Content starts

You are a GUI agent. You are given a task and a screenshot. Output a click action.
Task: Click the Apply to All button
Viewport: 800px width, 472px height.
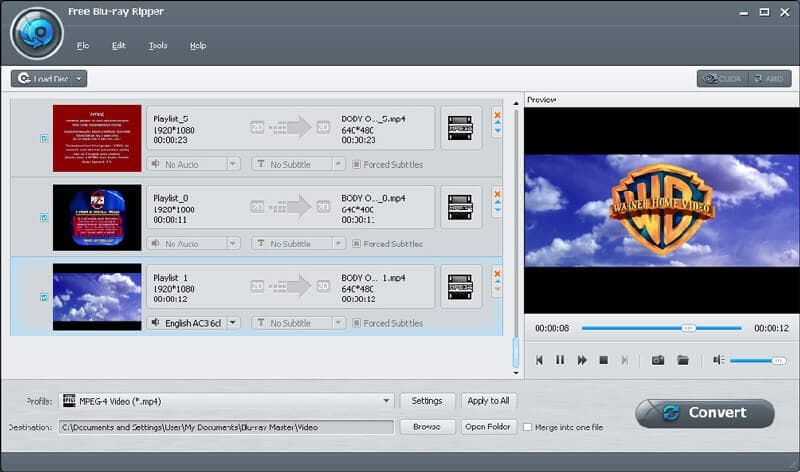(488, 401)
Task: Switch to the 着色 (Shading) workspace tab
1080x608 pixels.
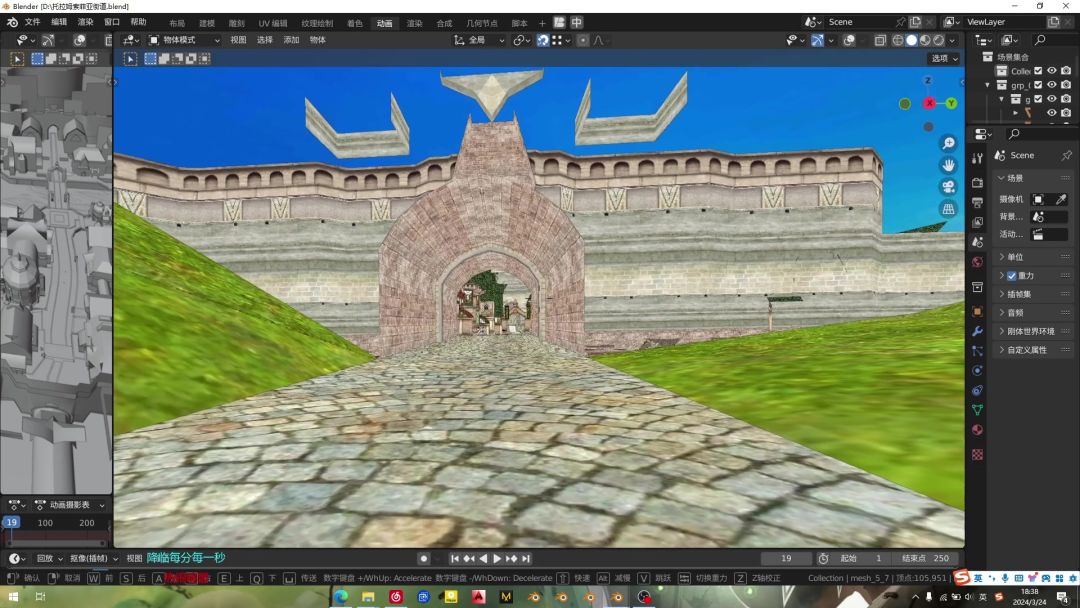Action: pyautogui.click(x=355, y=23)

Content ends

## Exercise details:
Start at the top line above and repeat the records verbatim, leaving images out.

## Your response:
You are a GUI agent. You are given a task and a screenshot. Output a click action.
Task: Click the Apply to All button
Viewport: 800px width, 472px height.
(488, 401)
Task: Switch to the 着色 (Shading) workspace tab
1080x608 pixels.
Action: pyautogui.click(x=355, y=23)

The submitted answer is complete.